• Work instructions
(a) Copy the passage of the power-analysis search tutorial starting at "nrow(power_analysis)" and ending at "nrow(power)", word for word.
(b) Resume the tutorial on searching for power analysis, writing on from its final line.

4.5.1 Start with a fixed term

The most specific search is a fixed phrase:

power_analysis <- text_search(psychsci, "power analysis")
nrow(power_analysis)
#> [1] 102

This is precise but probably misses sentences that discuss power without using that exact phrase. Broadening to just “power” catches far more:

power <- text_search(psychsci, "power")
nrow(power)
#> [1] 767

4.5.2 Tighten with regex

Skimming the broad results shows false positives like “powerful” and “PowerPoint”, which never describe a power analysis. A negative lookahead (which needs perl = TRUE) excludes them while keeping “power” and “powered”:

power_specific <- text_search(psychsci, "power(?!ful|point)",
                              perl = TRUE, ignore.case = TRUE)
nrow(power_specific)
#> [1] 696

Before trusting a pattern, it is worth testing it on a few handmade examples:

pattern <- "power(?!ful|point)"
yes <- c("power", "power analysis", "powered")
no  <- c("powerful", "PowerPoint")
grepl(pattern, yes, perl = TRUE, ignore.case = TRUE)
#> [1] TRUE TRUE TRUE
grepl(pattern, no,  perl = TRUE, ignore.case = TRUE)
#> [1] FALSE FALSE

4.5.3 Chain searches to exclude irrelevant sentences

Piping one text_search() into another lets you progressively narrow the set. A whole-sentence negative lookahead drops sentences about a different sense of the word — here, “power” in the sense of EEG oscillation power:

power_clean <- text_search(psychsci, "power", ignore.case = TRUE) |>
  text_search("^(?!.*oscillat).*$", perl = TRUE)
nrow(power_clean)
#> [1] 754

4.5.4 Check what you excluded

When you make a pattern more specific, use dplyr::anti_join() to see which sentences dropped out, so you can confirm you are not losing relevant text (false negatives):

excluded <- anti_join(power, power_clean,
                      by = c("paper_id", "text_id"))
head(excluded[, c("paper_id", "text")]) |>
  knitr::kable()
paper_id text
09567976211001317 A wide range of findings has linked modulations of oscillatory power, phase, and frequency to various cognitive functions, such as attention, language, and memory (Wang, 2010).
09567976211001317 Critically, this assumption underlay their interpretation of the bandlimited difference between the responses to expected and unexpected outcomes: Given that theta entrainment took place, the observed difference in oscillatory power must have reflected an effect on infant theta oscillations, in line with theta’s postulated sensitivity to violations of expectations.

• The data
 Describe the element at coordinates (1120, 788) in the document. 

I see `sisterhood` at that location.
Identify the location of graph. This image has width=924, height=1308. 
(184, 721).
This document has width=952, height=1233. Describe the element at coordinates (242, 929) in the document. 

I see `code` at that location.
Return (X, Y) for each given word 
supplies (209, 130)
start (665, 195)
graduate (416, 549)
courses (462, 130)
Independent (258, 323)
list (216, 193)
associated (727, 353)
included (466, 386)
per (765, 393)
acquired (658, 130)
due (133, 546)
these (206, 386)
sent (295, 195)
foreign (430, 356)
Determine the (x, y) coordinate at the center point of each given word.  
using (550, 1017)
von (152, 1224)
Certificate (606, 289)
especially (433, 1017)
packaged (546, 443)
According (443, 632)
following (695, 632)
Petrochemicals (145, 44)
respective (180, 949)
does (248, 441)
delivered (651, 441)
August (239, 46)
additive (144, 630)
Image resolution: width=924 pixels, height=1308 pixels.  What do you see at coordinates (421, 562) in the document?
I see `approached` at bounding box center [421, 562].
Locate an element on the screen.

• Responses by task
(a)
nrow(power_analysis)
#> [1] 102

This is precise but probably misses sentences that discuss power without using that exact phrase. Broadening to just “power” catches far more:

power <- text_search(psychsci, "power")
nrow(power)

(b)
09567976211001317 Here, we argue that both the assumption of entrainment in the first place and the consequent interpretation of band-limited power differences as modulations of entrained oscillations could be versions of the Fourier fallacy ( Jasper, 1948), that is, premature interpretations of frequency-domain effects in terms of oscillatory activity.
09567976211001317 Additionally, impulse-like event-related potentials (ERPs) manifest as low-frequency EEG power transients, despite arising from signals that may or may not be related to neural oscillations (Herrmann et al., 2005).
09567976211001317 At no point was the power of an “oscillation” manipulated.
09567976211001317 Although our simulation did not involve modulating oscillatory (SSVEP) power, our results bear close qualitative similarity with the effects reported by Köster et al.

4.5.5 Find outlier papers

A paper that mentions a term very often is often using it in a different sense. Counting matches per paper helps you spot these:

count(power, paper_id, sort = TRUE) |>
  filter(n > 10) |>
  head() |>
  knitr::kable()
paper_id n
0956797616647519 97
09567976211001317 26
09567976241254312 19
09567976211007788 17
0956797620951115 13
09567976211028978 13

You can repeat this cycle — broaden, inspect, tighten, check exclusions — until you are satisfied that the pattern catches the relevant text without too much noise. This iterative search is the foundation for writing your own module: once you have a pattern you trust, you can wrap it in a module and validate it against hand-coded ground truth.

4.6 Querying with an LLM

For questions that a regular expression cannot answer — for example, “does this sentence describe an a priori power analysis?” — you can pass the searched text to a large language model. Narrow the text with text_search() first, then call llm(). See the Using Large Language Models chapter for details.